Alex was the only one who could put Lexy to sleep at night.  She would wait until he would pick her up and rock her.  And rock her.  And rock her.  It usually took anywhere from about 1/2 hour to an hour, but eventually she’d surrender.  Lexy was a night owl too, so it was close to 10 or 11 o’clock at night that we’d get her to sleep.

She’s grown up into this funny little creature.  She started school this year and after some initial adjustments, she’s excelling.  I’m so proud of her.  She’s learning to read and can define “Metamorphosis”.  This kid scares me …

And then there’s Baby Caity (a.k.a. Squeaky). 

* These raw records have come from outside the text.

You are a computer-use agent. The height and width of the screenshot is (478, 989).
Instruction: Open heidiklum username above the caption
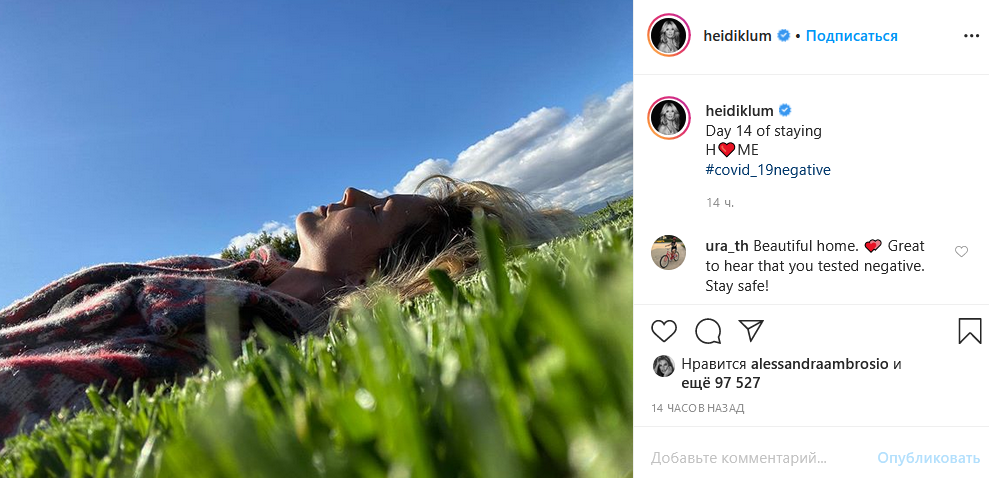coord(739,111)
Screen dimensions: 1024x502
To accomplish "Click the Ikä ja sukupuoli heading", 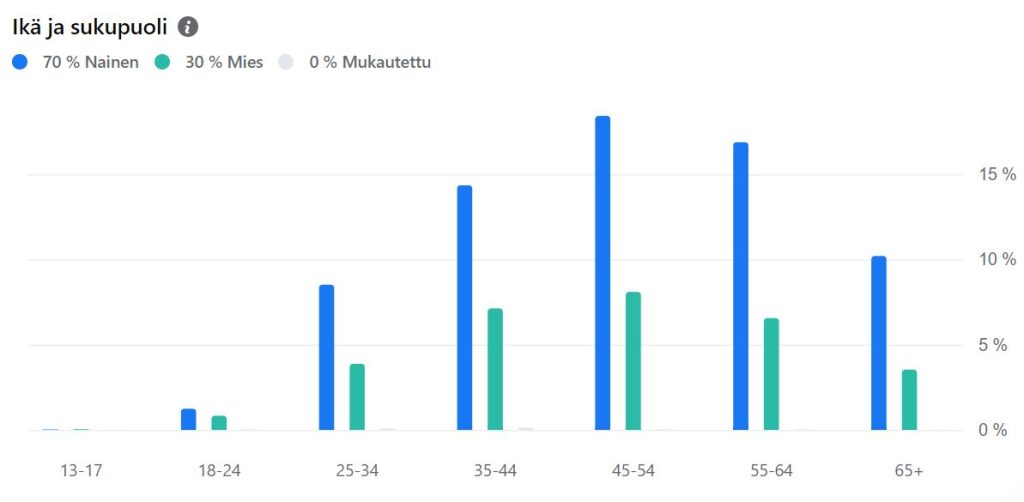I will tap(89, 27).
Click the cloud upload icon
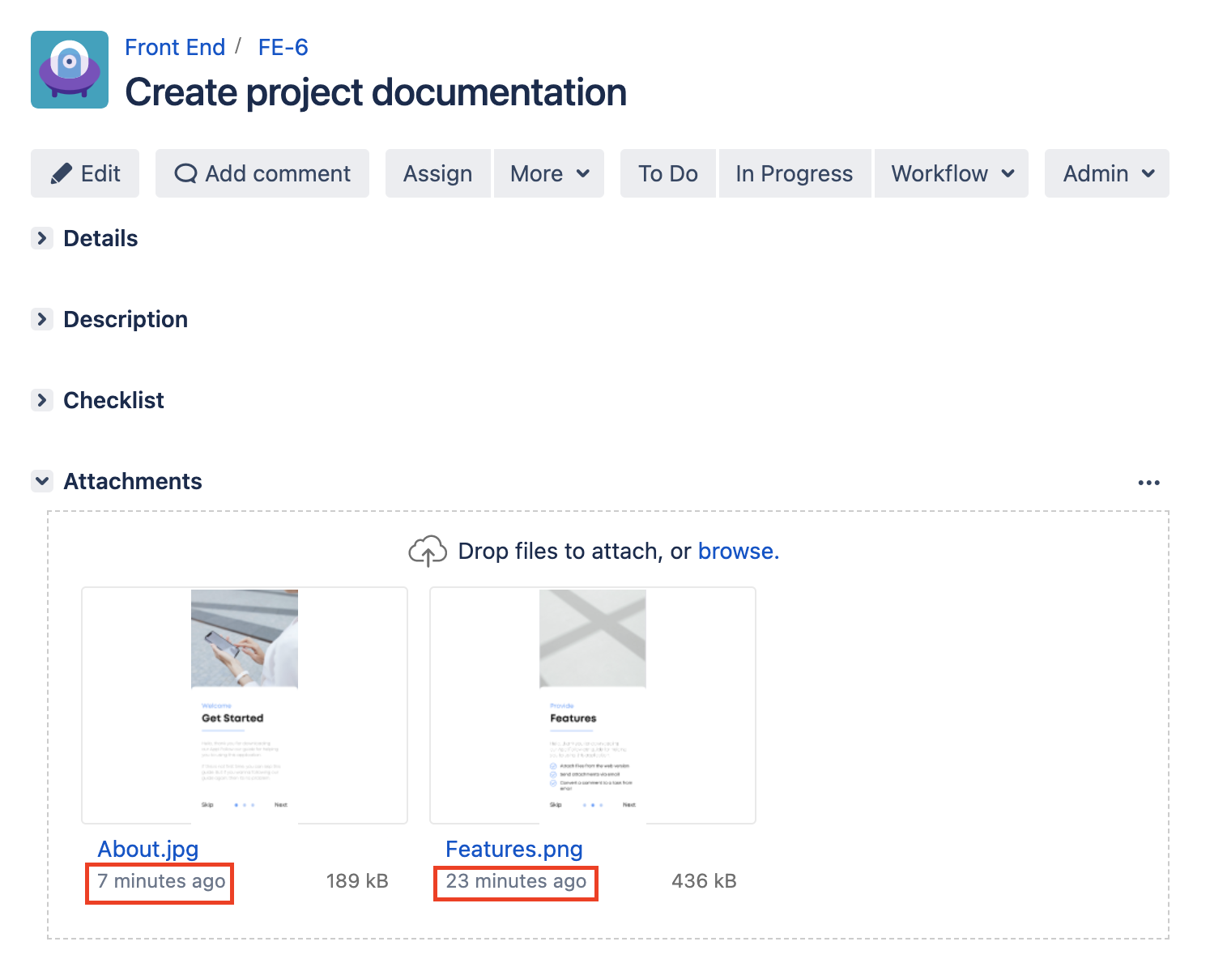This screenshot has height=980, width=1210. click(x=427, y=552)
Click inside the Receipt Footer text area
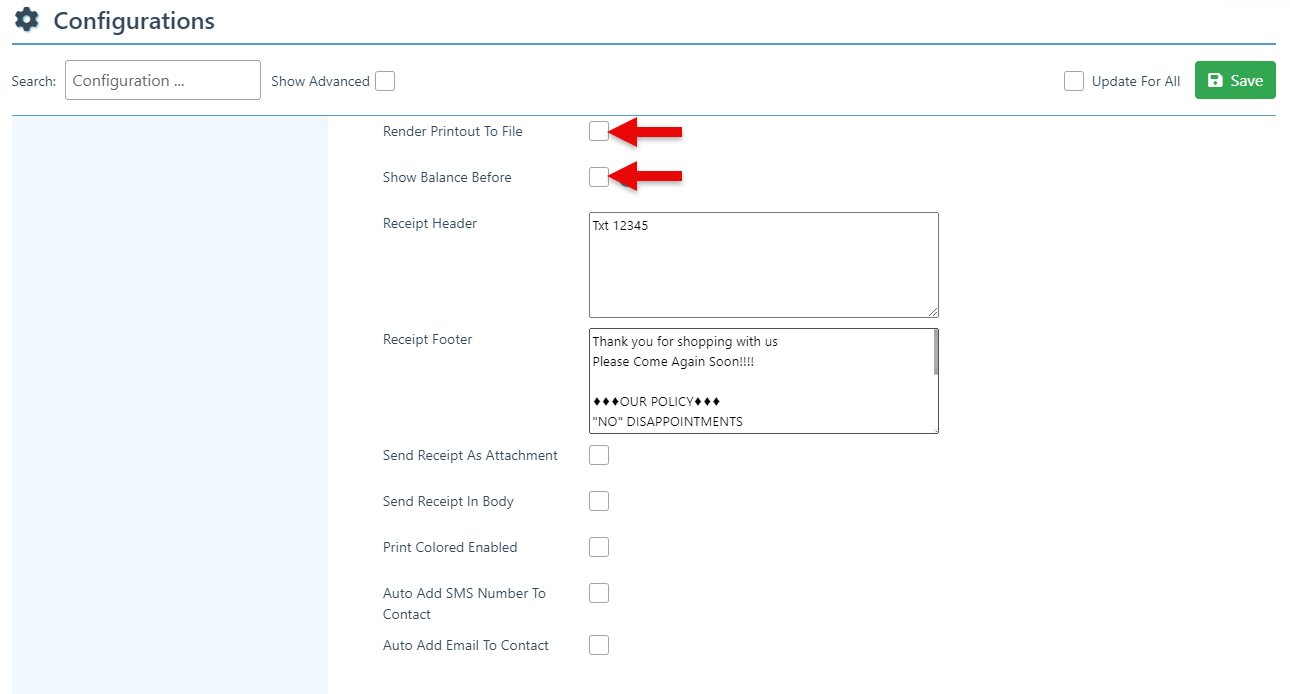Viewport: 1290px width, 694px height. pos(760,381)
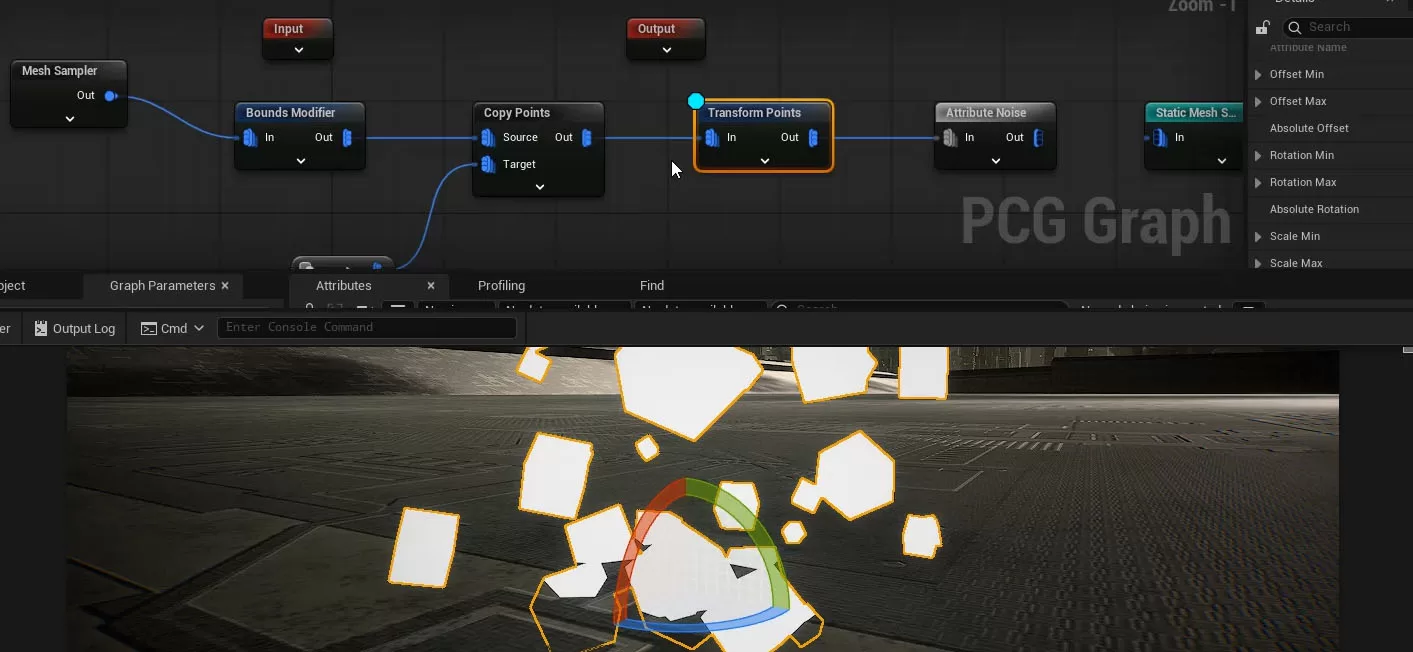Expand the Transform Points node chevron
The image size is (1413, 652).
764,161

I never thought it would be possible to love someone as much as I love Lexy.  I had heard somewhere that when you have a second child, your love doesn’t divide (among the two), but it multiplies.  It’s true.  When I look into this little baby’s eyes … *sigh*

Caity, from the moment she was born, has the most captivating eyes (everyone has remarked on her eyes).  She studies you, she questions you.  It’s almost as though you can see the wheels in her brain turning as she’s trying to make sense of things.  She’s a smart cookie too and very affectionate.

Poor Lexy hasn’t had as much attention as she used to get before Caity was born, but I’m trying.  It’s hard because the baby always needs something.

Well that’s it for now.  I’m sure the blogs will be mostly one sided in terms of who I spend my time talking about.  I will try to keep it even.  I hope I’ve made sense.  It’s been a long day, a rough week and I’m tired.  Forgive me, I’ll try to make sense next time …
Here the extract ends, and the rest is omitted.